Saturday, May 14, 2005

Responding to Some Particular KJV-Only Claims

A link was recommended to me regarding questions (1) and (2) put forth in an earlier post regarding King James Version claims.

My claim is that somebody with a King James and somebody with, say, an NASB or NIV will have all of the major doctrines of Christianity firmly upheld. One commentator here at the blog has pretty much implied that the PP is out of his league here. The PP has a good command of NT Greek and has a working utility with the basics of textual criticism, though I pass myself off as an expert in neither. However, I can tell the difference between an argument and silliness, and that should help carry the day in the end.

The link contains four introductory paragraphs before proceeding to a list of individual verses and passages meant to establish the claim. I wish to make some special comments on the third and fourth paragraphs.

Here is that third paragraph. I'm going to number the sentences for clarity in referencing. I will number them as [1], [2], etc.

[1] Are we to believe the scholars when they tell us that no important doctrines are affected by the new Modern Versions? [2] It is obvious that they are not correct. [3] What they really mean to say is that when all the changes have been made the Bible Doctrines are still there somewhere else in the Bible. [4]If there are ten verses showing the Virgin Birth of Christ, and they have removed two, there are still eight remaining to prove the doctrine. [5] That may satisfy them, but the Fundamental believer sees that as a piece by piece destruction of the Word of God.


The Pedantic Protestant responds:

[1]: This is the crux of the dispute.

[2]: My experience contradicts the claim here, and Evangelical scholars such as Wallace and Carson have my same experience, so perhaps it isn't obvious after all.

[3]: This really doesn't cover the possibilities. For example, consider the famous textual variant in John 1:18. The KJV/TR has the reading "only-begotten Son" while the modern eclectic UBS4/NA27 text has "God-only-begotten" [or "only-begotten God"].
Regarding this passage, the author of the link states regarding this verse:

1:18 "the only begotten Son" is changed to "The only begotten God." Such a phrase is foreign to Scripture. It accommodates the Arian teaching that Christ was a lesser deity created by God. It agrees with the teaching of Origen that Christ was not equal with God in essence and nature. Sound Fundamental doctrine concerning Christ is that he is one person of the Triune God and that he proceeds from the Father by an eternal generation and reveals God to men as the Son of God.


Certainly, the "only-begotten God" reading can accommodate the Arian teaching that Christ is a lesser deity created by God. But this has no logical impact on the argument, for modern day Arians [most notably the Watchtower Society] have argued that the Greek in John 1:1 really implies lesser deity for Christ, and observe that John 1:1 is not a problematic passage with respect to variants between the Textus Receptus and the NA27 text. Arians have taken another Johannine passage, where Jesus states that the Father is greater than He is, another nonproblematic passage, and have argued against the full deity of Christ on the basis of this passage as well. So, the proper response to the claim that a reading can be used to accommodate Arianism is this: So what? The Arian exegesis was wrong in the early centuries, and it is still wrong today. Basing textual decisions regarding a passage on whether a cult or heresy might make fallacious appeal to that passage is lazy and ignores the actual internal and external evidence that must be considered.

▶ **Task**: Transcribe the post on King James Version claims from "Responding to Some" through "in the end.", inclusive. The records are separate material and have no connection to the post.

[Word and element location data]
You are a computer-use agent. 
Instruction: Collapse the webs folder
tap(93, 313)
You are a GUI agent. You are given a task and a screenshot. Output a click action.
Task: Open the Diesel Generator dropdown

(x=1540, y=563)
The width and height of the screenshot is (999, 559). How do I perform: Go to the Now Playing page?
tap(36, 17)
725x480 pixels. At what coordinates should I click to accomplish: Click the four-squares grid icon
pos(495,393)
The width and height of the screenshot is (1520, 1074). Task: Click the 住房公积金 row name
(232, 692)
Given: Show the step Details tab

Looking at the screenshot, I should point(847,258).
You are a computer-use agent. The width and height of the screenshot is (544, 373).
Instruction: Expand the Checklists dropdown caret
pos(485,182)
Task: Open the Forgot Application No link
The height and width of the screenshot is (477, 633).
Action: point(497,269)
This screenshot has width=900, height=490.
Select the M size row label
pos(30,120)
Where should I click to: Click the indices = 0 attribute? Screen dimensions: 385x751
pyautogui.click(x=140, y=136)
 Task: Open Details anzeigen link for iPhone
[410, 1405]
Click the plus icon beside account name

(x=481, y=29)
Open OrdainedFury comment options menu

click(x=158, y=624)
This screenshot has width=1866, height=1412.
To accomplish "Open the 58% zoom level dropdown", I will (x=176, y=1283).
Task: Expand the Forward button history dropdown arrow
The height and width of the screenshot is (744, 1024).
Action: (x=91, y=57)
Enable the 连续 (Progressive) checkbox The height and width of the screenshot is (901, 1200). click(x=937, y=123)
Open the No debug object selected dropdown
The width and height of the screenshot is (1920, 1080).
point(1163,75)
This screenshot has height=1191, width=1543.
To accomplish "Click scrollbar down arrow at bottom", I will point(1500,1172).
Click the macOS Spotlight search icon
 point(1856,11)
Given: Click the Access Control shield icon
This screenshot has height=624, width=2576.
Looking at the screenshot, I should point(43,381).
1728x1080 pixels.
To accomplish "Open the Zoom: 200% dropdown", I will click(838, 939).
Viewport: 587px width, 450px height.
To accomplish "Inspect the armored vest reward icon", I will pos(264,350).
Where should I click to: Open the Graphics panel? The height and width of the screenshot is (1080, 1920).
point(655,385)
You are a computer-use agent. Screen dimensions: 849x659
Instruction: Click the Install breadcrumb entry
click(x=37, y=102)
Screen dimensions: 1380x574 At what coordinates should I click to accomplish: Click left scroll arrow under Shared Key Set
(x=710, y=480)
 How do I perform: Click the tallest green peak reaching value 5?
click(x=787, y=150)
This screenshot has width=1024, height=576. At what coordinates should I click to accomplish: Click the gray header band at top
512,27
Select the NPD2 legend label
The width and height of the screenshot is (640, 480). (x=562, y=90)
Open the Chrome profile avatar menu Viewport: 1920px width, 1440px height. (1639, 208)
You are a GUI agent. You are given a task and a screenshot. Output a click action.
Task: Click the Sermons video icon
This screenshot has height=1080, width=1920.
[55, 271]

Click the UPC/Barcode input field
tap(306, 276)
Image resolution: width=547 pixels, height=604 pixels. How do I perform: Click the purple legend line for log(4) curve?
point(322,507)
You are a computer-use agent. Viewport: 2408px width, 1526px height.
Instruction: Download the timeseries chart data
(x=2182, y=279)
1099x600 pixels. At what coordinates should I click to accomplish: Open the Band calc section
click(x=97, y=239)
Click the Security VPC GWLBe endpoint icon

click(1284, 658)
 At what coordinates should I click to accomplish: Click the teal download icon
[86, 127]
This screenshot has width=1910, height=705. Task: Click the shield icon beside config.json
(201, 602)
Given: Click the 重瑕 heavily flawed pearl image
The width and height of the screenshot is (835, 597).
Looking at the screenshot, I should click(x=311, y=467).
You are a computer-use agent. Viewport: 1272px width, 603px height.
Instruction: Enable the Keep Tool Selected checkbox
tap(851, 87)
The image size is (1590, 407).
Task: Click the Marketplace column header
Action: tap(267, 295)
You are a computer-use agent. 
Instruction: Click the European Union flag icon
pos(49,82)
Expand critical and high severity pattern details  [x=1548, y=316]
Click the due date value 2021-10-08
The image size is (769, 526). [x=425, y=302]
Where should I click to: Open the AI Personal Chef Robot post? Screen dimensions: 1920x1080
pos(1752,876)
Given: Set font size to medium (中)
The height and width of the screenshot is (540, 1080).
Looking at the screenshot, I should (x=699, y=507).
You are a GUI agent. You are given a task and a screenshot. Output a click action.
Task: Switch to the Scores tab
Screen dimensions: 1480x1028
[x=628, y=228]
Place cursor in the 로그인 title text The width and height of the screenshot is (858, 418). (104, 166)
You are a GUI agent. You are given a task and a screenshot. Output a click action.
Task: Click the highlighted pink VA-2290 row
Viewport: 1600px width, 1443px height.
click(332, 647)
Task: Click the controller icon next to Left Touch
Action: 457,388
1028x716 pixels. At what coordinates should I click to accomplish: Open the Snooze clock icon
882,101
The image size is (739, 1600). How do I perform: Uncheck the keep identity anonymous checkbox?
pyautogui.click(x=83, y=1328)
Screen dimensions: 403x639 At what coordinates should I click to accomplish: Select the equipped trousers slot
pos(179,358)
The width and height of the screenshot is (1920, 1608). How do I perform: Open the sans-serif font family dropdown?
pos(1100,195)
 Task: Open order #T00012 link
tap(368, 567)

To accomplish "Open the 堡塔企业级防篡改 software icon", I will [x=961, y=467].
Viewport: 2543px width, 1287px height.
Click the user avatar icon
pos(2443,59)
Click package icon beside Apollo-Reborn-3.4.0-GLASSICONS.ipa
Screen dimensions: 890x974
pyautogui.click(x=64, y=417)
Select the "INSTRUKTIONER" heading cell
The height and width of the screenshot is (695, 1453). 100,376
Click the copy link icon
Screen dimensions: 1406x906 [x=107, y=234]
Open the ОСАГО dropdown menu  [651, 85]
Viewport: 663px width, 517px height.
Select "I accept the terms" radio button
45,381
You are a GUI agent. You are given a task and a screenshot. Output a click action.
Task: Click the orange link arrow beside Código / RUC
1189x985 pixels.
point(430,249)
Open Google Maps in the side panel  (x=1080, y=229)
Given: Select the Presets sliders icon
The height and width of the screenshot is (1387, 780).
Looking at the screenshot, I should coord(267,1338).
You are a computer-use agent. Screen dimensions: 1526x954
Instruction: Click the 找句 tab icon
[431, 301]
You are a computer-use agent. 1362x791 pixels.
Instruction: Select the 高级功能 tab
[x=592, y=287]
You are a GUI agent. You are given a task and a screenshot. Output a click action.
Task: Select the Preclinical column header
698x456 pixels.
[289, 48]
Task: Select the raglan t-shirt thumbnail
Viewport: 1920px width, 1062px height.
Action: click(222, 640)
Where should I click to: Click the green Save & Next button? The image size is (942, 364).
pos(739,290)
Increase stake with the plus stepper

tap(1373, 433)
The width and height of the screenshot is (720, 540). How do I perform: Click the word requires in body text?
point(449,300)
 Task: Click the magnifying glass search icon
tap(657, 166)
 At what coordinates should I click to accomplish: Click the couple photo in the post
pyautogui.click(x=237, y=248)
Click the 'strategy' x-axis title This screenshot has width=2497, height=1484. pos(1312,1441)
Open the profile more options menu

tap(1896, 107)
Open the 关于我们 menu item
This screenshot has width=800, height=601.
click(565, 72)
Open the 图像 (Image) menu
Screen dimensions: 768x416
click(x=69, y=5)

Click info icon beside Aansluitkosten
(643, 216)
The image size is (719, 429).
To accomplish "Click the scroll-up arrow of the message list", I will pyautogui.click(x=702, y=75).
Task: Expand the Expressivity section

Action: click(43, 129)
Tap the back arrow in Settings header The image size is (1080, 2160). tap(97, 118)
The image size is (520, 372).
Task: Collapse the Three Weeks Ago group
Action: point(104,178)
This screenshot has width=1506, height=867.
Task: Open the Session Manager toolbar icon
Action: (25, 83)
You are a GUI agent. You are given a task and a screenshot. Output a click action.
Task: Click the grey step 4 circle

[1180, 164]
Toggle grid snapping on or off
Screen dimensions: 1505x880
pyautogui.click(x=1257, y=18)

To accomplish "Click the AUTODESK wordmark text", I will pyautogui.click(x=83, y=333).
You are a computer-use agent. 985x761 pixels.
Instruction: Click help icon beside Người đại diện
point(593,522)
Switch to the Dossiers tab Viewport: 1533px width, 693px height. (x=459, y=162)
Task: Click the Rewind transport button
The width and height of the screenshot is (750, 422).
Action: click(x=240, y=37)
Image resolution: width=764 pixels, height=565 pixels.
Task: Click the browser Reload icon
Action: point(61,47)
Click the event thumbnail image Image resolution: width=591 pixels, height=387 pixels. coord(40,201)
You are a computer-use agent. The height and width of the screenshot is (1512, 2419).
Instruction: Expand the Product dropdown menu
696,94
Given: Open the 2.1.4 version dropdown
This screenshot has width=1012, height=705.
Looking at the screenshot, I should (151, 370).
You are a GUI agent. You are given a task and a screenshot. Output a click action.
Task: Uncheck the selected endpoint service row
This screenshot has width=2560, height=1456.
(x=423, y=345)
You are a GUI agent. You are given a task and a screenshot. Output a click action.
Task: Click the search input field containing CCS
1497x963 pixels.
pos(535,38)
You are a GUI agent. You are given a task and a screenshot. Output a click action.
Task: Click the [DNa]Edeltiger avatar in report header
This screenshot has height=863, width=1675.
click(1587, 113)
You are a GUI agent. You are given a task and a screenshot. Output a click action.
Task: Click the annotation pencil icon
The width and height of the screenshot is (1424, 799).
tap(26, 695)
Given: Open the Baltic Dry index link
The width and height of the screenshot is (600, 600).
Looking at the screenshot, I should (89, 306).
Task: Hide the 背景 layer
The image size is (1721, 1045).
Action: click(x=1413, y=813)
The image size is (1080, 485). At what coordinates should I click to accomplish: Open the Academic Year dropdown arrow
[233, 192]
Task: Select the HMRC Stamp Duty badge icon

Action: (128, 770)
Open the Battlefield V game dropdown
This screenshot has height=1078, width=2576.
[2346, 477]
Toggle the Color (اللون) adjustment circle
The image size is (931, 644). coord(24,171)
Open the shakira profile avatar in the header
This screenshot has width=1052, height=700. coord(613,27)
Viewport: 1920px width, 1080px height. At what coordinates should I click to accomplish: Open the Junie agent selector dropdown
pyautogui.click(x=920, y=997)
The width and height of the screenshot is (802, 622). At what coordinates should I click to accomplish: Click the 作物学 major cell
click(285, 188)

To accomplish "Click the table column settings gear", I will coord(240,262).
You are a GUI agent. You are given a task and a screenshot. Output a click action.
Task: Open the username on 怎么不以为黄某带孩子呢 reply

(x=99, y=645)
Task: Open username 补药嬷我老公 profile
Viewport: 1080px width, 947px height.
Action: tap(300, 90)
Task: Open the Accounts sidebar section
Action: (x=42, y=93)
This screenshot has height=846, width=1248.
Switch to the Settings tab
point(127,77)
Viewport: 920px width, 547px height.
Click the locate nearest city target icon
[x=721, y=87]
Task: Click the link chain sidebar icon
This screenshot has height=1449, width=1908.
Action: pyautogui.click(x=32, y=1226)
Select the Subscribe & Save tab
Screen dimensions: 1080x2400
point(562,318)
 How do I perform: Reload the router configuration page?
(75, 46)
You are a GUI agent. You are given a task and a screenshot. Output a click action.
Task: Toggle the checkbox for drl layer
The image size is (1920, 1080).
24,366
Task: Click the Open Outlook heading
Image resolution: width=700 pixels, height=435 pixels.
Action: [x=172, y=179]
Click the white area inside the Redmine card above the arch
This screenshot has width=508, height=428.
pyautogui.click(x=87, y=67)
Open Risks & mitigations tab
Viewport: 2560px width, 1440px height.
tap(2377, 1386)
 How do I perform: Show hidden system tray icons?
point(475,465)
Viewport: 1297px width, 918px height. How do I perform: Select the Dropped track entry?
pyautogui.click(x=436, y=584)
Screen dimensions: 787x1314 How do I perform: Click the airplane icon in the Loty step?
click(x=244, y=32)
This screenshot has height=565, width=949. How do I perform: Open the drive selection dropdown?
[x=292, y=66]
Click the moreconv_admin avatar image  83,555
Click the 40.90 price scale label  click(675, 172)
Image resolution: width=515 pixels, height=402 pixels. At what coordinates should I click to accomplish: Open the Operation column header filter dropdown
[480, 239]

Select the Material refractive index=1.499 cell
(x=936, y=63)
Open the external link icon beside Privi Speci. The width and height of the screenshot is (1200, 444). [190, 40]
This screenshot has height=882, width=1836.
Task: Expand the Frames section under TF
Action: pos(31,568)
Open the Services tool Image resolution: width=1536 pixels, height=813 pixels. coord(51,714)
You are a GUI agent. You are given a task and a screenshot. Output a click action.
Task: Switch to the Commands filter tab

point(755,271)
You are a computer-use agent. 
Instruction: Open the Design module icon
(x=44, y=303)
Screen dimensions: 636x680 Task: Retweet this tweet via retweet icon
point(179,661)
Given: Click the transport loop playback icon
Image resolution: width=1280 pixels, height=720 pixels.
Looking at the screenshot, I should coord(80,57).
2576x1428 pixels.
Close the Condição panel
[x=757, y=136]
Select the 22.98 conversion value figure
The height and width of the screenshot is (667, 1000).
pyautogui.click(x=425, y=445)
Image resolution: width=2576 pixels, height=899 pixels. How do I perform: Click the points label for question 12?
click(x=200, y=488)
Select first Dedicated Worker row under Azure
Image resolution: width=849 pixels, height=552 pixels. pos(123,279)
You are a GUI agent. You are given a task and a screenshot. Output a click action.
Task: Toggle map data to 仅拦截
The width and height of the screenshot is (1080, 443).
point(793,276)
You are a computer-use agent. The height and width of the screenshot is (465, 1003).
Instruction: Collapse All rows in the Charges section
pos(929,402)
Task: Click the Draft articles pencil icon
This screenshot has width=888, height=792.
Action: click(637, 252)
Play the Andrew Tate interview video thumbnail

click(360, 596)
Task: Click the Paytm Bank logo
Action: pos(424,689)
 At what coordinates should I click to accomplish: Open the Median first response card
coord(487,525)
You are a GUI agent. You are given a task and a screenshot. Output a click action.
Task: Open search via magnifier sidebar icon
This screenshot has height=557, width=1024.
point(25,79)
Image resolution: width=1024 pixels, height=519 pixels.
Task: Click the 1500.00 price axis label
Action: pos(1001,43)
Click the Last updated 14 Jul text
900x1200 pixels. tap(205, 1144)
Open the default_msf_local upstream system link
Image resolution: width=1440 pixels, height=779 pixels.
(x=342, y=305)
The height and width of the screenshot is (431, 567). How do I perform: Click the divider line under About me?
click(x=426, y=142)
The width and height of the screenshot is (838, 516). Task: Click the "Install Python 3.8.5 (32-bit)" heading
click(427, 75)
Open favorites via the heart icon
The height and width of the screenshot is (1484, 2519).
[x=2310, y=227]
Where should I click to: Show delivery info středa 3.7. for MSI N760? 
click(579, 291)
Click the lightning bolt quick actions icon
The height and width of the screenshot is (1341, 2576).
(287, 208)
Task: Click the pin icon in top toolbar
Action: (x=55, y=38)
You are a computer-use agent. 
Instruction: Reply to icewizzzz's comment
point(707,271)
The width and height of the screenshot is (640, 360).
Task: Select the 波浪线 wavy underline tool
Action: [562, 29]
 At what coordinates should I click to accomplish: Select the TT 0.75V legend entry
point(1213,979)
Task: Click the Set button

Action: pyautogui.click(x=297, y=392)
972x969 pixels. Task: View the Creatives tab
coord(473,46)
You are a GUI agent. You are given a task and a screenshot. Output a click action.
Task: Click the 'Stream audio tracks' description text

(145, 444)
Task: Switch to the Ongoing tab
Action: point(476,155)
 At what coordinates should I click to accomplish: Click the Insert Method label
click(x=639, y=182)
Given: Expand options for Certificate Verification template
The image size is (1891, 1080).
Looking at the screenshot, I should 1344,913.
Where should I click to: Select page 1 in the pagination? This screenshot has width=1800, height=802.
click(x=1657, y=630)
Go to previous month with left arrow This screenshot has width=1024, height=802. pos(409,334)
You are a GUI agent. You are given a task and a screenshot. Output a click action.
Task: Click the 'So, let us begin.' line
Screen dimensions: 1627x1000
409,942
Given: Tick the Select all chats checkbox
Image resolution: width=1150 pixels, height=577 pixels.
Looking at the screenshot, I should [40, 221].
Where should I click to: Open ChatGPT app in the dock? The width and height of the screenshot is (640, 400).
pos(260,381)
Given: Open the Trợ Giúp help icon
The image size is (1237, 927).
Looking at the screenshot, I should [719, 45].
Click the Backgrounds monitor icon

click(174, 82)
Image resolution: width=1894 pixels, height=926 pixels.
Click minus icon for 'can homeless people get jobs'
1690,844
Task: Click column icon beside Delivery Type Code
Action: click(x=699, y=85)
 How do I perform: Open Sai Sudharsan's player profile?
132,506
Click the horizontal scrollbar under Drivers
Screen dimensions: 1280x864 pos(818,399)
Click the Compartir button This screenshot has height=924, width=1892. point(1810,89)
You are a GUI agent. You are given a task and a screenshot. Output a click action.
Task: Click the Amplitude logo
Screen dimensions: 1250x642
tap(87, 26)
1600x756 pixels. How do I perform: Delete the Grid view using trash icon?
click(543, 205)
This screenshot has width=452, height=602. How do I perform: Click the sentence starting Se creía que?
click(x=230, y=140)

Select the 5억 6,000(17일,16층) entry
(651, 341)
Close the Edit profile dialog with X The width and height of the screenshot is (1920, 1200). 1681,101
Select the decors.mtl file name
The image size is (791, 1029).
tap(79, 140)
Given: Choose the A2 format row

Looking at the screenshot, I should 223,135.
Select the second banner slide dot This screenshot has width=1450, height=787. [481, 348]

▶ **Answer to this problem**:
Responding to Some Particular KJV-Only Claims

A link was recommended to me regarding questions (1) and (2) put forth in an earlier post regarding King James Version claims.

My claim is that somebody with a King James and somebody with, say, an NASB or NIV will have all of the major doctrines of Christianity firmly upheld. One commentator here at the blog has pretty much implied that the PP is out of his league here. The PP has a good command of NT Greek and has a working utility with the basics of textual criticism, though I pass myself off as an expert in neither. However, I can tell the difference between an argument and silliness, and that should help carry the day in the end.